I started by moving from nights to second shift (a.k.a. No Life – you work late, so you fall asleep late, so you get up late, so all you really have time to do is get ready for work. Repeat.) By the time the company Christmas party rolled around, though still on the high end of a healthy weight range, I’d lost about two dozen pounds. I met up with my old friend at the shrimp table exactly like the year before, remembering how emaciated she was despite all the “free shrimp” she was so happy about. I still wish I had the burgundy outfit I bought for the event – a huge splurge for me, from the Ann Taylor store. I bought it because the semi-cropped jacket over the zip-up pants made me look deceptively thin.

That year, though, the roles were reversed, and it was my old friend who was staring and whispering, and I who was uncomfortable and irritated. And I remember why! “They don’t know anything about eating disorders! I’m at the high end of a healthy BMI for someone as short as me! I have WAY more experience with this than they do!! I KNOW what I’m doing.”
Another flip-flop: I didn’t socialize that year. I just hung out with my antisocial husband.

My next change was the job, itself.
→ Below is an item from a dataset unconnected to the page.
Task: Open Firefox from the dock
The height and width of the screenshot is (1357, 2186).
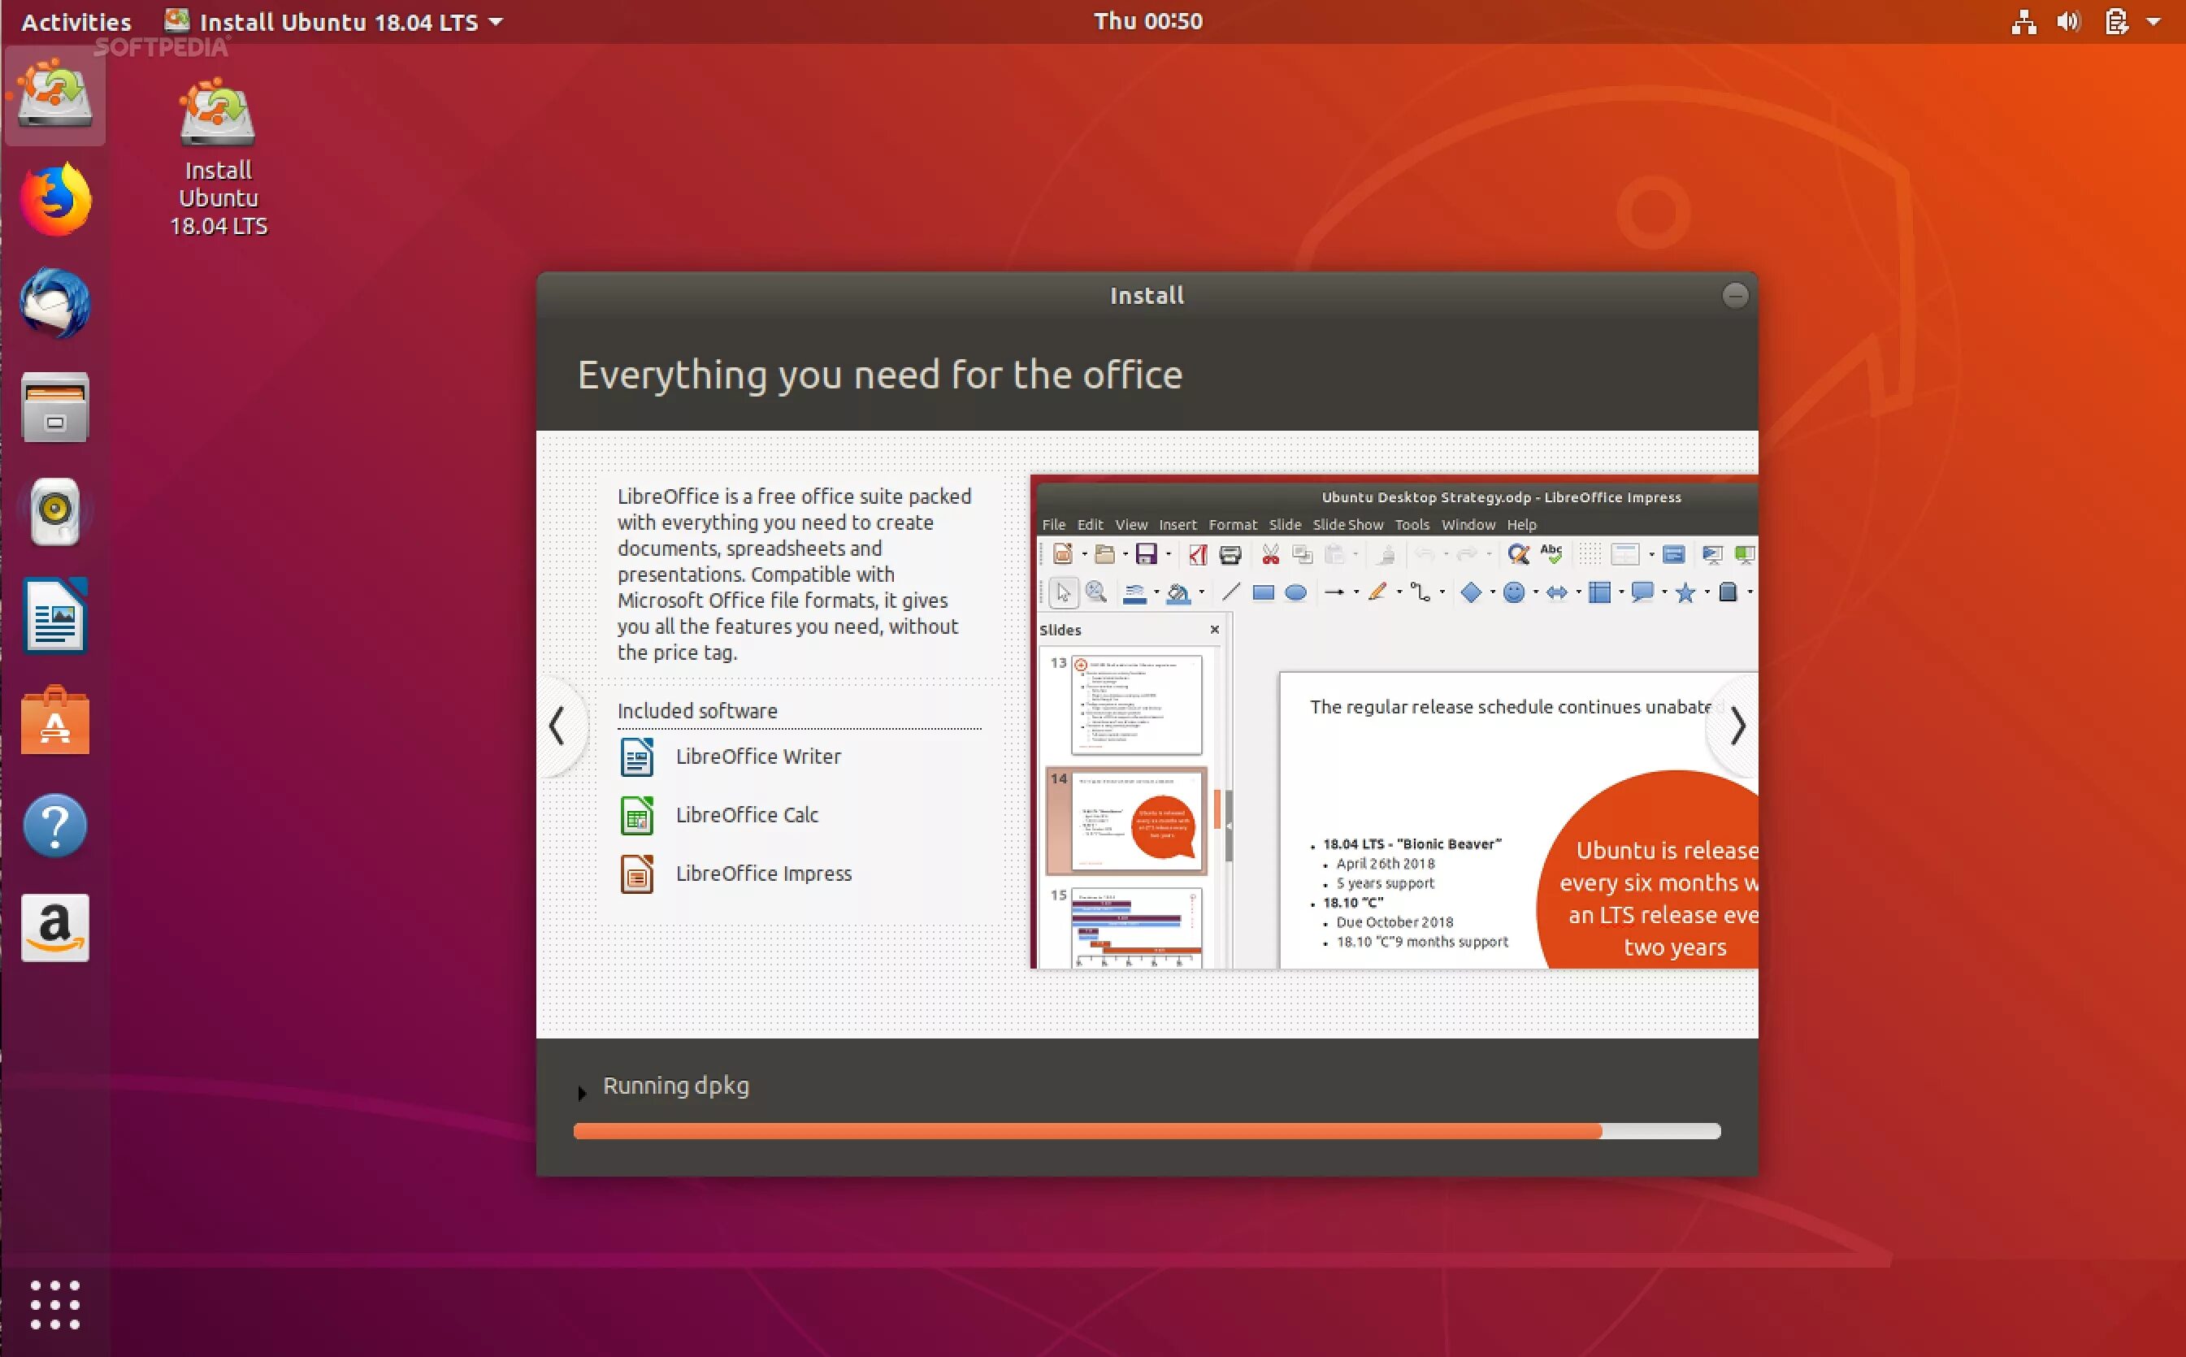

My depression made me desperate; I jumped at the first viable position. It was at a bank, where no one would notice how much weight I’d lost, freeing me to continue to lose more. My new boss, though, seemed food-obsessed, constantly bringing in desserts that most co-workers were more than happy to be pressured into eating. But me? Well…one Ash Wednesday, I amused myself for 3 days in a row by challenging myself to open my wrappers in total silence, so she wouldn’t hear me eating at my desk. I told her I was fasting for religious reasons – and oh! the shameful kick I got watching her freak out exponentially as each day passed.

Two big things happened in 2000. The first big thing was we done got ourselves this new-fangled gadget they was callin a computer, and we bought us a complicated piece o’ furniture as durn big as a shed to put the thing in. And what was one of the first things I did with it?


I looked up this place called The River Centre Clinic.
I read every name, every bio: David Garner. Maureen Garner. (husband and wife? yep)
A unique last name; female.
More that I don’t recall because they didn’t stay.
(But not one name from my old team.
And I’d know because I kept every scrap of paper from that program.